These political opinions often have taken on a more physical format at Jewish election forums across the country.

“The passionate feelings about the elections have been moving across the boundary into hostility between members of the community,” said Reva Price, representative of the Jewish Council for Public Affairs, who has been traveling the country during the last few weeks. “I’m worried about after the election, about how we come together as a community.”

In St. Louis, the Jewish Community Relations Council has responded to concerns about the community becoming divided by booking a professor from Washington University to come to its first meeting after the election and talk about civility in public discourse.

Not all community leaders saw such fissures in the Jewish community.

Brian Grossbard, the executive director of Cincinnati’s JCRC, said that in his community, audience members came to election forums with a real desire to hear a reasoned discussion.
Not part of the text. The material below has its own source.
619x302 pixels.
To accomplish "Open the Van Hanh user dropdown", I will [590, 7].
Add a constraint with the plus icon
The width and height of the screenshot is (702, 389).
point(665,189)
After the last few months living in the swing state of Ohio, he said, “we’re part of a trend of being tired” of the “unnecessary personal attacks.”

Grossbard argued that the instances of friction between community members have been limited, and the larger problem has been the divisive rhetoric used by the political professionals like Forman and Brooks. Grossbard said during a debate co-sponsored by his organization last week, Forman and Brooks were so fierce, “you could have tossed a piece of meat on the stage and they would have killed each other.”
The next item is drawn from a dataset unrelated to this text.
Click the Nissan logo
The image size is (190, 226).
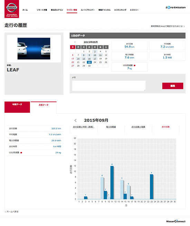coord(12,9)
Brooks defended himself and Forman, saying, “Ira and I have worked together for years. We have a great personal and professional relationship. What has been unfortunate is this trend that we have seen in people coming to the debates with political hate speeches and intolerance.”
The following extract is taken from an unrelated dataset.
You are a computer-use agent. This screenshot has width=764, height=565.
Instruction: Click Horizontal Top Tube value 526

Though Israel is one issue that comes up in every Jewish-themed debate, many observers say that Democrats have been less likely to bring it up.

“If you’re talking to Jewish Republicans, then the discussion tends to be about Israel,” said Robert Horenstein, director of the JCRC in Portland, Ore. “If you’re talking to Democrats, which is the majority in my community, then the discussion brings in a lot of domestic issues.”

But the different level of attention to Israel does not mean that the passion is any less from the Democratic side.

Steve Rosenberg, a 51-year-old voter in Portland, said that he has been put off by the Kerry supporters who have “started to paint people as evil, as opposed to disagreeing with positions.”

“Sometimes you hear such anti stuff that it makes you go the other way,” Rosenberg said.